What Happened to Mindbody?

As a company, Mindbody has had its fair share of ups and downs.

In 2018, Mindbody’s subsidiary, FitMetrix, exposed 500,000 to 50 million users. According to TechCrunch, “Each record contained a user’s name, gender, email address, phone numbers, profile photos, their primary workout location, emergency contacts, and more.”

As far as data breaches go, that’s pretty bad.

But that’s not the worst part.

“The servers included two of the same ElasticSearch instances and a storage server — all hosted on Amazon Web Services — yet none were protected by a password, allowing anyone who knew where to look to access the data on millions of users.”

It gets worse.

These servers remained exposed, even after Bob Diachenko, Hacken.io’s director of cyber risk research, posted the details publicly and reported the breach to Mindbody.
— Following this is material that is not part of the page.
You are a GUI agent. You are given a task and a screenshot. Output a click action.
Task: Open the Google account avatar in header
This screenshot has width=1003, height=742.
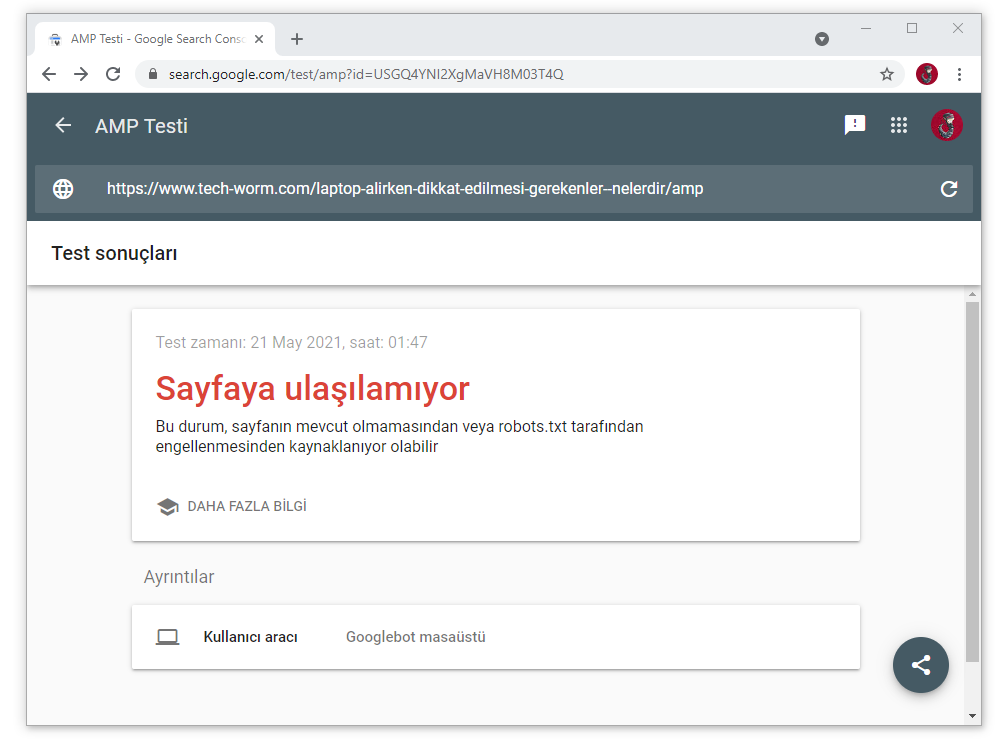[946, 125]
The servers were still exposed after TechCrunch wrote about it.

“The storage server, hosted in an Amazon S3 bucket, stored user profile pictures, but remained open at the time of writing. For that reason, we’re not linking to it.”

Yikes.

Mindbody responded, stating that they took the affected databases offline and fixed the problem. They improved their security protocols and vendor oversight.
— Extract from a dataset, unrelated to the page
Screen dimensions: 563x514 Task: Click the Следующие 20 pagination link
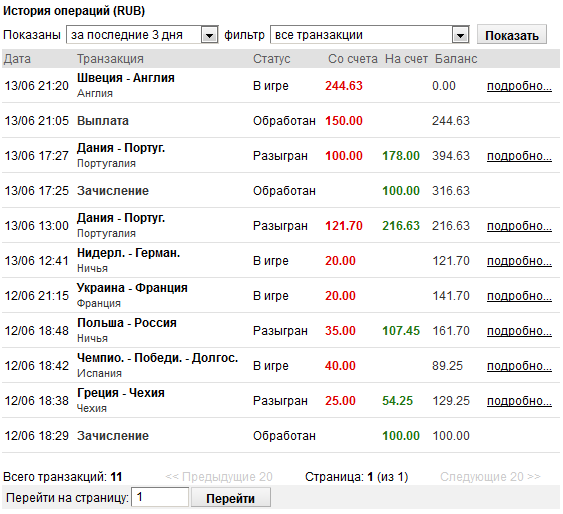tap(490, 477)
That’s the appropriate response.

Wait a minute… It’s 2025. That was way back in the dark ages, in 2018. Why bring that up now?

This is why.

See that?

This table shows whether their products are operational or not.
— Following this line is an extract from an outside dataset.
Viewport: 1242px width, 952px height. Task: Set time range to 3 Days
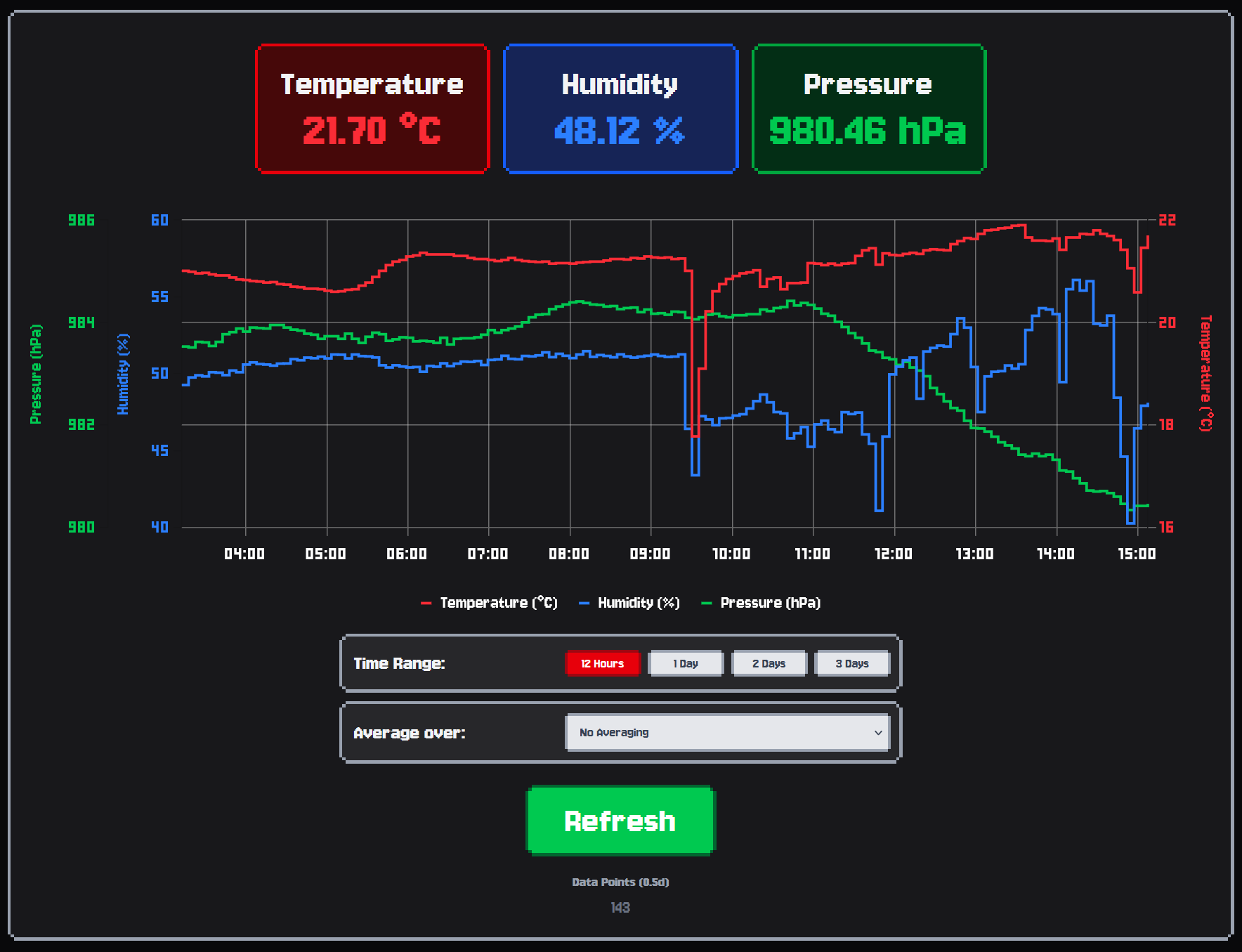tap(851, 663)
Now let’s look at Gymdesk.

See the difference?

We use a third-party service to monitor our uptime. That means, for better or worse, you get full transparency on our performance and accountability from us. As of today, our uptime over the last 30 days is 99.98%.

In fact, if you review our logs, you’ll see a month-by-month breakdown.

Gym management software is the backbone of your business.

Uptime management is a big deal.

The service you choose should show you consistent availability and uptime data.

  • Current status: Online/Offline.
  • Uptime percentage: Typically measured over 24h, 7d, 30d, 90d
  • Historical downtime events: Date/time, duration, and cause (if known, communicated directly)
  • Mean Time Between Failures (MTBF) and Mean Time To Recovery (MTTR)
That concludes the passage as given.